NHS England will roll out dedicated support for members of staff who raise the alarm on unsafe practice.
The NHS will offer practical support to staff across the country who need additional support to build their career after raising concerns at work.
A spokesman for NHS England said the launch of the career support scheme follows two pilot projects, started in 2017, which offered targeted support to 16 people who left the health service after they raised concerns about their organisation, with one in three successfully helped to retain or regain employment in the NHS.
The scheme will offer staff career coaching, shadowing opportunities, work experience, CV writing advice, interview skills practice and resilience training to former or current members of staff who have blown the whistle on poor practice.

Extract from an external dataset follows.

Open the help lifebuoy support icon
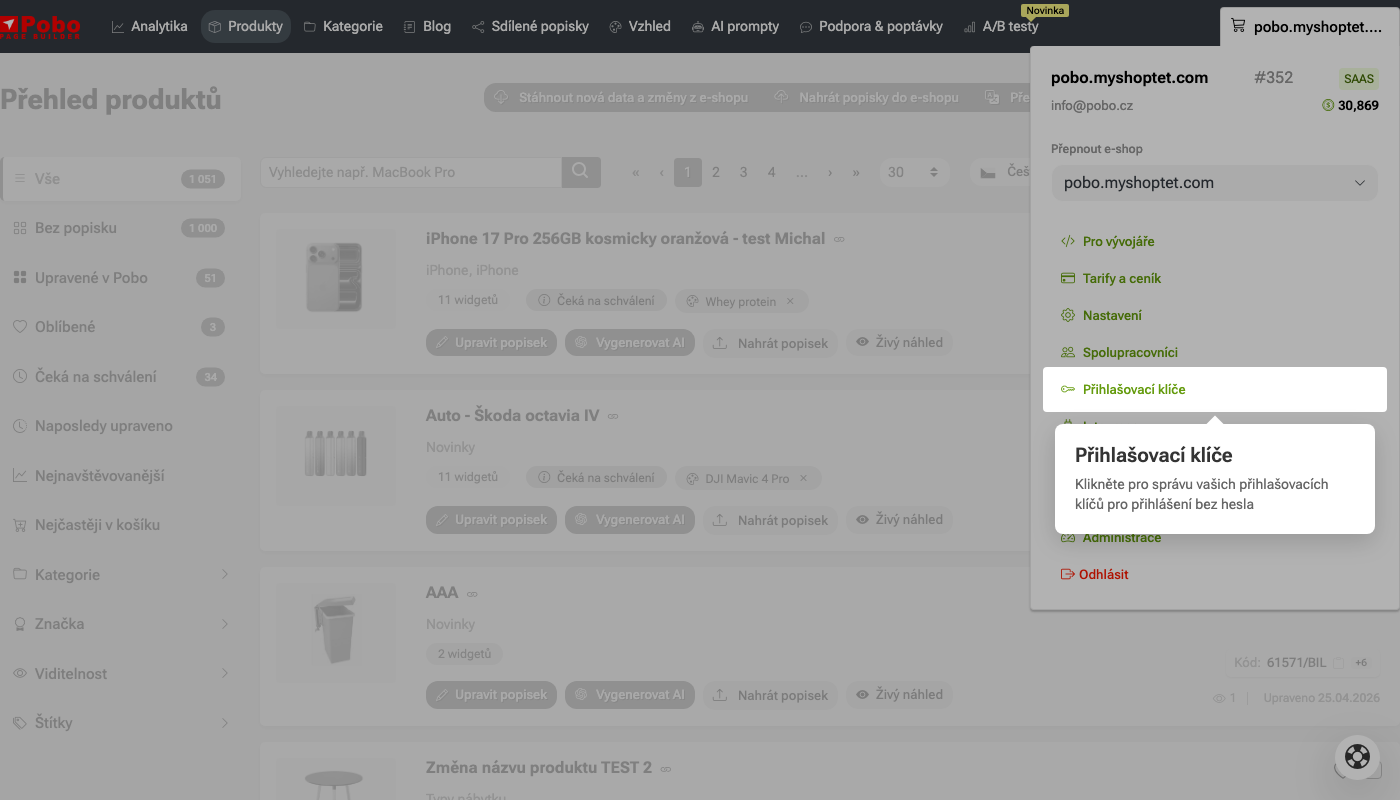Image resolution: width=1400 pixels, height=800 pixels. coord(1357,757)
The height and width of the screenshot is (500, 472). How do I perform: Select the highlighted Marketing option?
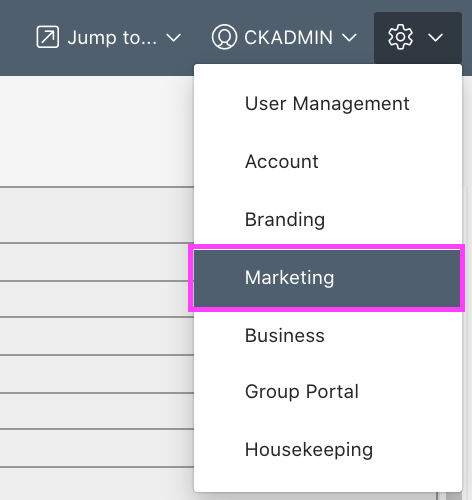tap(327, 278)
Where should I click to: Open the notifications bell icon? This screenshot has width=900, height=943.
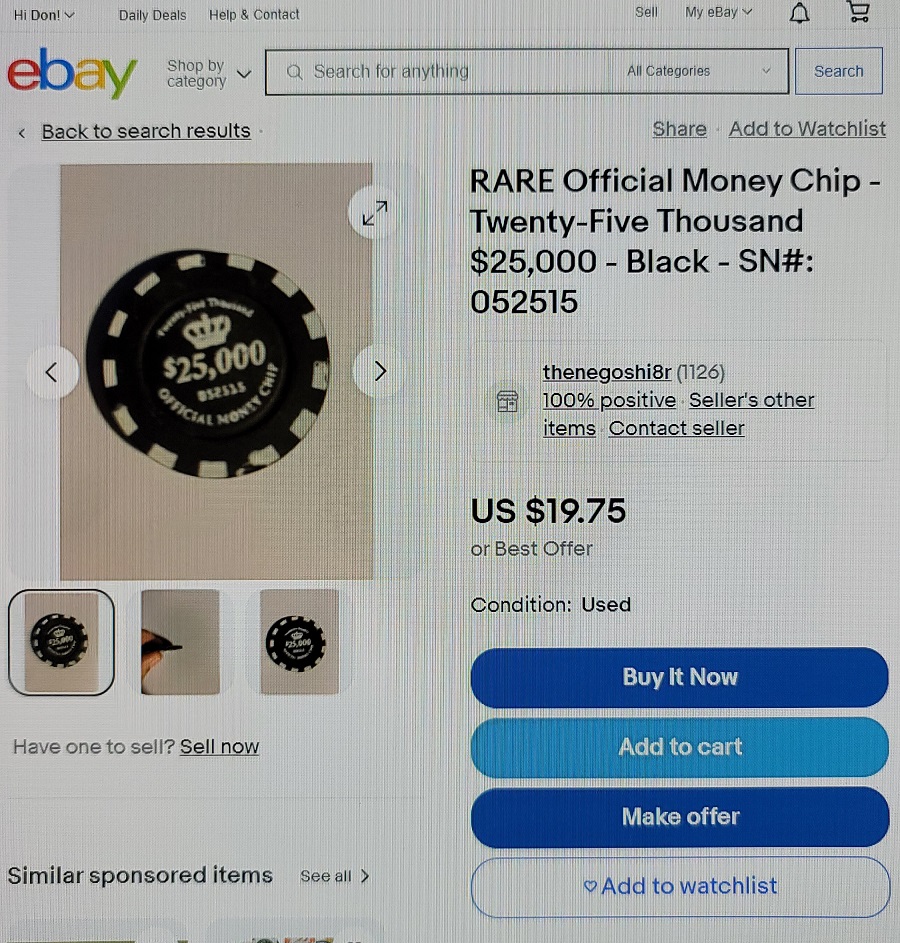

The move to ramp up support for whistle-blowers is part of a package of measures to put a renewed focus on the wellbeing of patients under NHS care and follows publication earlier this year of a world-first patient safety strategy, which included a requirement for every local health service to have a dedicated patient safety specialist.
Simon Stevens, NHS chief executive, welcomed the scheme.
He said: ‘NHS staff raise concerns because they care about our patients, and every member of our workforce – midwife, therapist, cleaner, surgeon or receptionist – who spots and reports poor practice should be supported to help put things right.
‘We making it easier for our people to dreport problems and are taking steps to show our clinicians and other staff the same duty of care that we offer patients.’
Progress in recent years has been supported by Freedom to Speak Up Guardians, members of staff in each local part of the health service responsible for helping improve openness in reporting problems, who are now well established in trusts, with funding for the posts tripling and guardians handling more than 19,000 cases.
Prerana Issar, chief people officer for the NHS, added: ‘Our staff shouldn’t have to think twice before blowing the whistle on poor practice, but too often nurses, doctors and other important workers worry about the impact on their own career.
‘So helping our world-class workforce to play a leading role in spotting and stopping problems as they arise will make the health service even safer as we deliver the NHS Long Term Plan.’